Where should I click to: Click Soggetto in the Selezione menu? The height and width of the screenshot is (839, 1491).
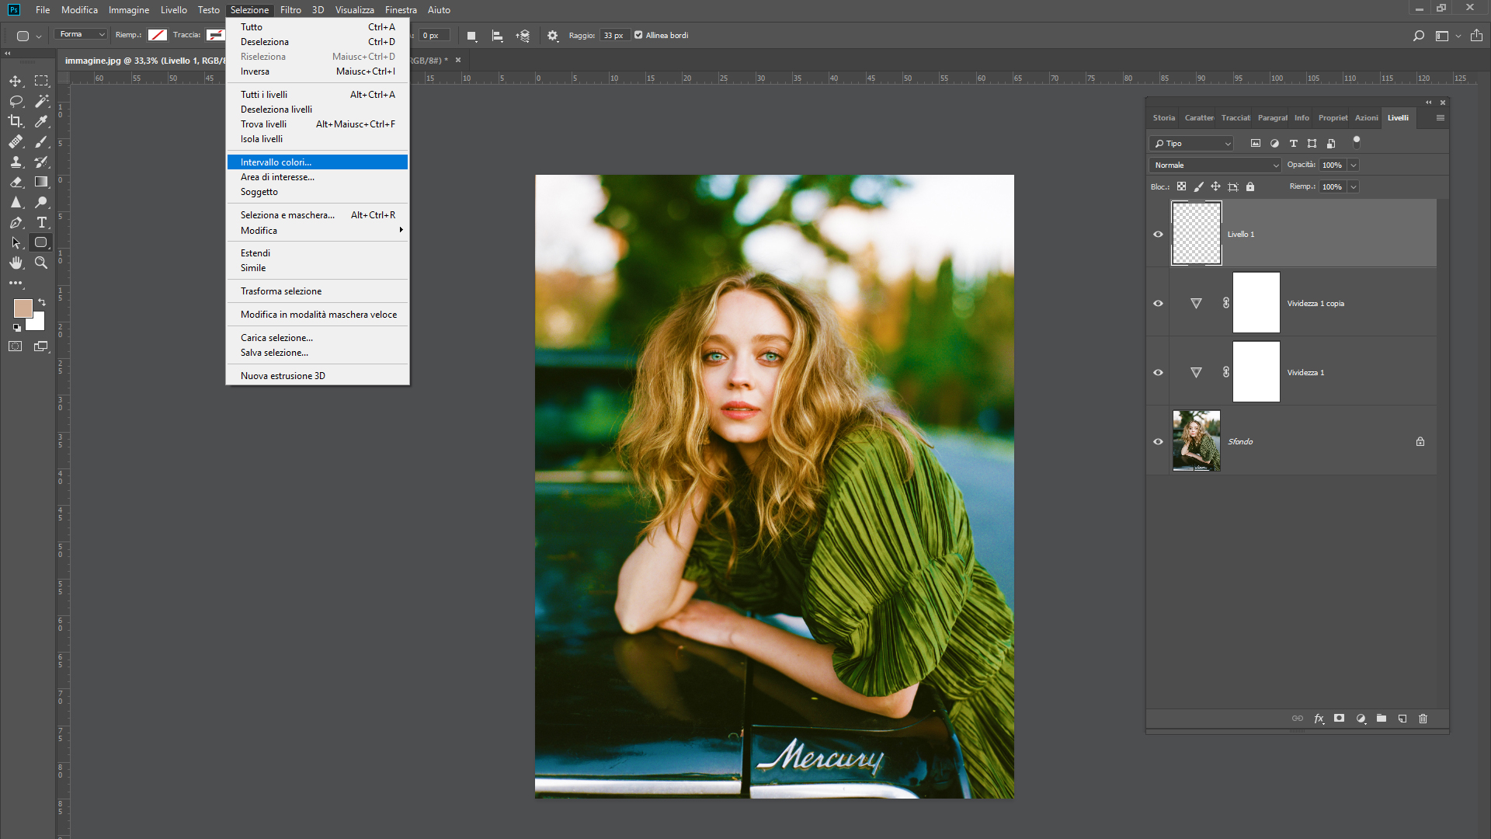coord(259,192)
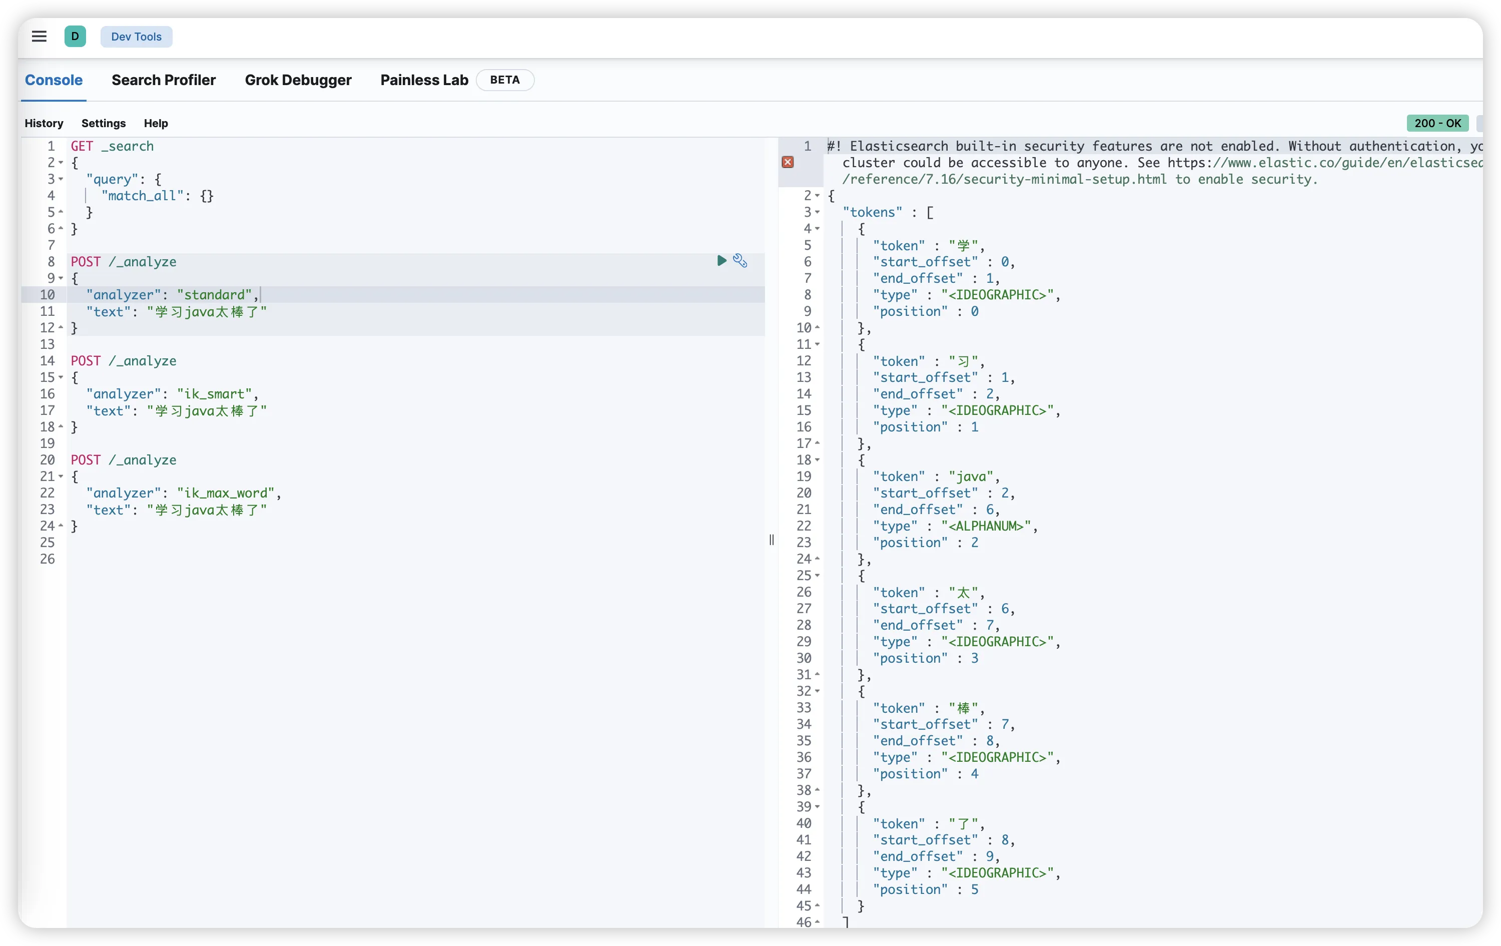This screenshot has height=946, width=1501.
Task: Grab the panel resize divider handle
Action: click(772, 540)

* _Work order_: Exactly as they stand, set down all of the entries above, minus every picture.

* _Completed task_:
Where should I click to: Click Soggetto in the Selezione menu? The height and width of the screenshot is (839, 1491).
coord(259,192)
This screenshot has height=946, width=1501.
Task: Grab the panel resize divider handle
Action: click(772, 540)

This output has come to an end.